Managing Directories and File Collections
To manage collections of files and directory structures in Flyte, use the Dir class. It provides a unified interface for interacting with directories across local and remote filesystems, supporting both asynchronous and synchronous operations.
Uploading and Iterating through Files
The most common pattern involves uploading a local directory to remote storage and then iterating through its contents in a downstream task.
import os
from flyte import env
from flyte.io import Dir
@env.task
async def process_directory() -> int:
# 1. Create a local directory with files
os.makedirs("/tmp/my_data", exist_ok=True)
with open("/tmp/my_data/file1.txt", "w") as f:
f.write("data1")
with open("/tmp/my_data/file2.txt", "w") as f:
f.write("data2")
# 2. Upload to remote storage
remote_dir = await Dir.from_local("/tmp/my_data/")

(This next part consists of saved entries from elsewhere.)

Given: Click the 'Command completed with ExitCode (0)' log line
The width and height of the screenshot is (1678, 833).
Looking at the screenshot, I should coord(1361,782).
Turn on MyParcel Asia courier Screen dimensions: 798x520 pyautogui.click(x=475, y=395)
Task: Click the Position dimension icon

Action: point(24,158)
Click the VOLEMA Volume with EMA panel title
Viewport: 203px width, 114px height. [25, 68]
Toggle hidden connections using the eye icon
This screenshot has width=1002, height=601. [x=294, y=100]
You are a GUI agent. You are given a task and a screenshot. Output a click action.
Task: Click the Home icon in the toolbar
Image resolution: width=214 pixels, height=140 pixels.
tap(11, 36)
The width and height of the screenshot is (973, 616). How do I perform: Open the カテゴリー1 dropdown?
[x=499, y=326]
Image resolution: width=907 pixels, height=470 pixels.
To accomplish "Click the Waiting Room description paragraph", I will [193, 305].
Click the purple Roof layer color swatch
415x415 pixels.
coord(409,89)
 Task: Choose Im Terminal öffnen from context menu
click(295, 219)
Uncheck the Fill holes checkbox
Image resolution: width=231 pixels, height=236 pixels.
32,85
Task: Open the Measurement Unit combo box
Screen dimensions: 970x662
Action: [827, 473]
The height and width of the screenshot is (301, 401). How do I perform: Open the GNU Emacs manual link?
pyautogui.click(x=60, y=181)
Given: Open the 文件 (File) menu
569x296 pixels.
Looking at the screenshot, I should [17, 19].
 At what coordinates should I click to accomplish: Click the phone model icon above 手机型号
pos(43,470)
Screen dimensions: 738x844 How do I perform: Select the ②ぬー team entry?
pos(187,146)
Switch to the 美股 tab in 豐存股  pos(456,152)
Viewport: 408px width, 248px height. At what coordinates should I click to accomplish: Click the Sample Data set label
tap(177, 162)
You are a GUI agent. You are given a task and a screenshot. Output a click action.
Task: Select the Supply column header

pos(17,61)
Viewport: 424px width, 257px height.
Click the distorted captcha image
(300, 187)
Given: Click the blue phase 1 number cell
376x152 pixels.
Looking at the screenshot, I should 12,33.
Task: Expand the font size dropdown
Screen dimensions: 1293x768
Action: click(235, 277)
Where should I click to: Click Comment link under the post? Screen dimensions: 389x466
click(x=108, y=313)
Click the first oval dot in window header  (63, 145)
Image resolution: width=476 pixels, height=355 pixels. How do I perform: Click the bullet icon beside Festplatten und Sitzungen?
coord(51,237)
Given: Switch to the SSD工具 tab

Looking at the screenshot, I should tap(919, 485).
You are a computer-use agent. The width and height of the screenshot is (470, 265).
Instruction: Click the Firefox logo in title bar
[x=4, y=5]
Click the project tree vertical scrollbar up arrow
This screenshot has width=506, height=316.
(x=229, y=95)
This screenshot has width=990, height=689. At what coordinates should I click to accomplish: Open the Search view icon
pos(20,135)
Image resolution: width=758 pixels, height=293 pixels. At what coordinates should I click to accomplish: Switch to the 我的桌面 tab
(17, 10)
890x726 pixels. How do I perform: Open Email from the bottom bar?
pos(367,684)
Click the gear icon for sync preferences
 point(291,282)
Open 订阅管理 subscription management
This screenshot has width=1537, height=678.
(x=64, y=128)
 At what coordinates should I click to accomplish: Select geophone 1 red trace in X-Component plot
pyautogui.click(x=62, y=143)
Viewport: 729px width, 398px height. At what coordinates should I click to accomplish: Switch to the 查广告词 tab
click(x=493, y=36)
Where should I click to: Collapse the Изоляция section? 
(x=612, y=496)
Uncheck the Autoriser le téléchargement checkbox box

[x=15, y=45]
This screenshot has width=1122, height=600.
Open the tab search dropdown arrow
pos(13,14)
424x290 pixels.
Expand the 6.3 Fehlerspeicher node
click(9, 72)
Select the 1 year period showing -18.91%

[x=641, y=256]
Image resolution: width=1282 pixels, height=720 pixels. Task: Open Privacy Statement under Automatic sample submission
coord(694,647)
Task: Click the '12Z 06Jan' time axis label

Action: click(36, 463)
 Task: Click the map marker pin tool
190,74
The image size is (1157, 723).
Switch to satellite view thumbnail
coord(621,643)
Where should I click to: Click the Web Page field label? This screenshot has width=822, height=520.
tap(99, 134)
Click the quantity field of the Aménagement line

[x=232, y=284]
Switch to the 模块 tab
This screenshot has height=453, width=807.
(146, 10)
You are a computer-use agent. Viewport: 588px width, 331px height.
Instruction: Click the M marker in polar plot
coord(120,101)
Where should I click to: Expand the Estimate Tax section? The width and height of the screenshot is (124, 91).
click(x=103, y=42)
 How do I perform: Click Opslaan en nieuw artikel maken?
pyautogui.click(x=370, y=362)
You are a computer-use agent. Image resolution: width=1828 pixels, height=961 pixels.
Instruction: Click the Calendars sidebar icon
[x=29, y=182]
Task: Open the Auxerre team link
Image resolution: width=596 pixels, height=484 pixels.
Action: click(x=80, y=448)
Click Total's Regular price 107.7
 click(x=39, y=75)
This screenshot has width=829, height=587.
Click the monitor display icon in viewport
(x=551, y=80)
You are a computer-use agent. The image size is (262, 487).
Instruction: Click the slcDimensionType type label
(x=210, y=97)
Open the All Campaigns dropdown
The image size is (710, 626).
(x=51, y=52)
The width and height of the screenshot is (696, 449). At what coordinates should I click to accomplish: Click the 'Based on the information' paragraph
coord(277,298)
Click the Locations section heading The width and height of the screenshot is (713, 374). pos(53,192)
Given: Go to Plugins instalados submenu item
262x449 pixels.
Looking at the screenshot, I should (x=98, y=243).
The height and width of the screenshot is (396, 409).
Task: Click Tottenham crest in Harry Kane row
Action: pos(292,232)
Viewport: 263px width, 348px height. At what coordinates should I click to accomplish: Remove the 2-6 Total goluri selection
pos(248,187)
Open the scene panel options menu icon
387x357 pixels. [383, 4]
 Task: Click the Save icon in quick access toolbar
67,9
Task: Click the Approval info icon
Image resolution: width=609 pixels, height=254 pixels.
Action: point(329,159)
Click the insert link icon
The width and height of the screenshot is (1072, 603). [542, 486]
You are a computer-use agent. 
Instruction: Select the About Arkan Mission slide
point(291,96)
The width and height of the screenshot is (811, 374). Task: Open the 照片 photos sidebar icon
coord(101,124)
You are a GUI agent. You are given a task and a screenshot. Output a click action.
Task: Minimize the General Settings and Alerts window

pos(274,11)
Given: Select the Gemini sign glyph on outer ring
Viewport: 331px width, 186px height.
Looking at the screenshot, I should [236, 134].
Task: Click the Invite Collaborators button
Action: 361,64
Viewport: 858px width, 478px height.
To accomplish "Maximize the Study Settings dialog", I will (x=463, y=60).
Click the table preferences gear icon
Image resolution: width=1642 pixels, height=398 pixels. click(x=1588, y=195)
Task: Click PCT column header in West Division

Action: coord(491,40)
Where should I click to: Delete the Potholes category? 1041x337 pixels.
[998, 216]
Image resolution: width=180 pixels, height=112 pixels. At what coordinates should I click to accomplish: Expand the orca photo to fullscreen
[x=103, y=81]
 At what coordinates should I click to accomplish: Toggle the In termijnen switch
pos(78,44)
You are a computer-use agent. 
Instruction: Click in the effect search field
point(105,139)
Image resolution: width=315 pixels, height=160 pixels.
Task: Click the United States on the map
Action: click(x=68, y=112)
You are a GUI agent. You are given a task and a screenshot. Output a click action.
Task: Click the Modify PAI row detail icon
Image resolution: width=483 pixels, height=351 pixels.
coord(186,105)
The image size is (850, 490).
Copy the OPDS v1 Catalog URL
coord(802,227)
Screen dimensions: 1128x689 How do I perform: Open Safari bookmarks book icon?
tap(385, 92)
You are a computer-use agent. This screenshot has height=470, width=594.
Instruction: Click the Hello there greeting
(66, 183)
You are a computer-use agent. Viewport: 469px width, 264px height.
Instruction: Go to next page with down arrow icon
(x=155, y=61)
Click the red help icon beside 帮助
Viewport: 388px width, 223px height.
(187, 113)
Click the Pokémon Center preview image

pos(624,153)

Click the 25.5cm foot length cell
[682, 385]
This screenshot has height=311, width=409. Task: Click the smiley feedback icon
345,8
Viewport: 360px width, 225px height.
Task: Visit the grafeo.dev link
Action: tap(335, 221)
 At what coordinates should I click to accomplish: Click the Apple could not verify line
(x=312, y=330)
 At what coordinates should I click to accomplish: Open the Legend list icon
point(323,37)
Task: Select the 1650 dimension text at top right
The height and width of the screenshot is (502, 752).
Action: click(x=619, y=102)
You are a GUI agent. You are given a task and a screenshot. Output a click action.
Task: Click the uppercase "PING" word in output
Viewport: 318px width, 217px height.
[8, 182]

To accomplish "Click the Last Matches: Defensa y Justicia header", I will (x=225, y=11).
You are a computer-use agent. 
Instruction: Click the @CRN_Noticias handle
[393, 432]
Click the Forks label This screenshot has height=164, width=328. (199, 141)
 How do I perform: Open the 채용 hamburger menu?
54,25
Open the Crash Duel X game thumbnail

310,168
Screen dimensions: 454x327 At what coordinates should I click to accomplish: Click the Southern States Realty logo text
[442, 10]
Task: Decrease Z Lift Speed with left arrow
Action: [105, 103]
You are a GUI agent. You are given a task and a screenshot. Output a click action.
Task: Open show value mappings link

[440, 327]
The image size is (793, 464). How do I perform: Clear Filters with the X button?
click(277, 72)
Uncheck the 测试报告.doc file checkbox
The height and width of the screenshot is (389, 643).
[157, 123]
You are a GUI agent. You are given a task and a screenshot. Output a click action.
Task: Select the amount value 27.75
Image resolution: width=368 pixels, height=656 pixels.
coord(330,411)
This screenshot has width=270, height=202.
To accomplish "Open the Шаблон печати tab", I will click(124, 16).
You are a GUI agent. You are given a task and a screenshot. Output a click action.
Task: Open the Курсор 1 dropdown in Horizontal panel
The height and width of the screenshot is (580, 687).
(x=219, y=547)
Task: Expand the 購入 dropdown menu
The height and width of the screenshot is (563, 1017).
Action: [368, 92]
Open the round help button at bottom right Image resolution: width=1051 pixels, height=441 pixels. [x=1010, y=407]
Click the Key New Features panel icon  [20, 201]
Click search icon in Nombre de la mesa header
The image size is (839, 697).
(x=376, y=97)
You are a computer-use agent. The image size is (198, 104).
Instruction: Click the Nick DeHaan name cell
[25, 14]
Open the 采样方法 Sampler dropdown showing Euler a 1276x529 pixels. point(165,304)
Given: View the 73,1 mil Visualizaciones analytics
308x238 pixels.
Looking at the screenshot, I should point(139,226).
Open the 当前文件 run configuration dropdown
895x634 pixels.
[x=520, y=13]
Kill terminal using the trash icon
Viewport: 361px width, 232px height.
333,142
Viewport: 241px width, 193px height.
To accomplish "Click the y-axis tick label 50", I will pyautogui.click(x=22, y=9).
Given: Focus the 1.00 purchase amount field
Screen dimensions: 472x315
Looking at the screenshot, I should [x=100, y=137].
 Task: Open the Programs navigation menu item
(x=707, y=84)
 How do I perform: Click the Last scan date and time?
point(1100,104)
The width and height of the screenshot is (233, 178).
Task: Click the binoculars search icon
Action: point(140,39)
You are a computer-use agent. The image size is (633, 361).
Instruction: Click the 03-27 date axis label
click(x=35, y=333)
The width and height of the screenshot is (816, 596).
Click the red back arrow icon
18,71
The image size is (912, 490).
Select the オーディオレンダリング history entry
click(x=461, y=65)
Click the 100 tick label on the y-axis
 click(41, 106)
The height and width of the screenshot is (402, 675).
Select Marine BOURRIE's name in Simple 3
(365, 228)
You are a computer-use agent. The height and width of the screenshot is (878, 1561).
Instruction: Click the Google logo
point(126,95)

# 3. Walk through files recursively
file_count = 0
async for file in remote_dir.walk(recursive=True):
async with file.open("rb") as f:
content = await f.read()
print(f"Processing {file.name}: {content}")
file_count += 1
return file_count
Creating Directory References
You can instantiate Dir objects using several class methods depending on where the data currently resides.
From Local Filesystem
Use from_local (async) or from_local_sync (sync) to upload a local directory. If no remote_destination is provided, Flyte automatically generates a path in the configured raw data prefix.
@env.task
def upload_sync() -> Dir:
# Synchronous upload to a specific S3 path
return Dir.from_local_sync(
local_path="/tmp/data_dir/",
remote_destination="s3://my-bucket/data/"
)
From Existing Remote Storage
If the data is already in remote storage (e.g., S3, GCS), use from_existing_remote to create a reference without moving any data.
@env.task
async def reference_existing():
d = Dir.from_existing_remote("s3://my-bucket/existing-dataset/")
if await d.exists():
files = await d.list_files()
print(f"Found {len(files)} top-level files.")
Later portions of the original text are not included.